This wasn’t just theory. It was a structured introduction to how AI is reshaping finance, and how students might apply these insights to their future careers.
Remote Planning, Real Challenges
Organizing this camp was uniquely difficult. I had never been to Zurich, yet I had to handle the entire infrastructure remotely: hotel bookings, classroom reservations, transit passes, museum visits. Everything was done across time zones, with long delays for even small confirmations.
There was also the visa process, which I had to coordinate for dozens of students. Every approval was a small victory. By the time the camp began, the relief I felt seeing students actually walking into the ETH classrooms — spaces I had only ever known through email confirmations — was indescribable.
The Shy Professionals
But once the camp began, another challenge surfaced.
=====
▸ Stated problem
Quote the passage about organizing the camp from "Remote Planning, Real" up to and including "even small confirmations.".

▸ Supplied material
=====
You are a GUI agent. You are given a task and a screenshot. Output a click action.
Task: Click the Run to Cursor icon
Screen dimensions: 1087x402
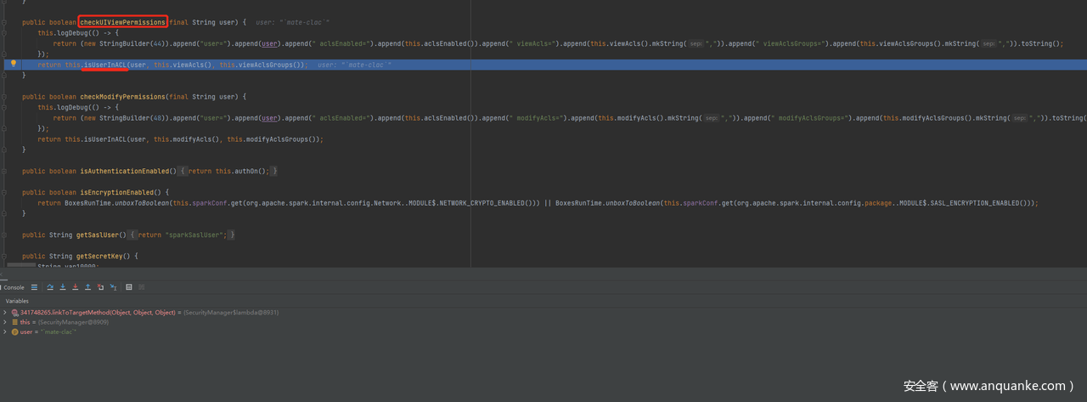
=====
▸ Exercise solution
Remote Planning, Real Challenges
Organizing this camp was uniquely difficult. I had never been to Zurich, yet I had to handle the entire infrastructure remotely: hotel bookings, classroom reservations, transit passes, museum visits. Everything was done across time zones, with long delays for even small confirmations.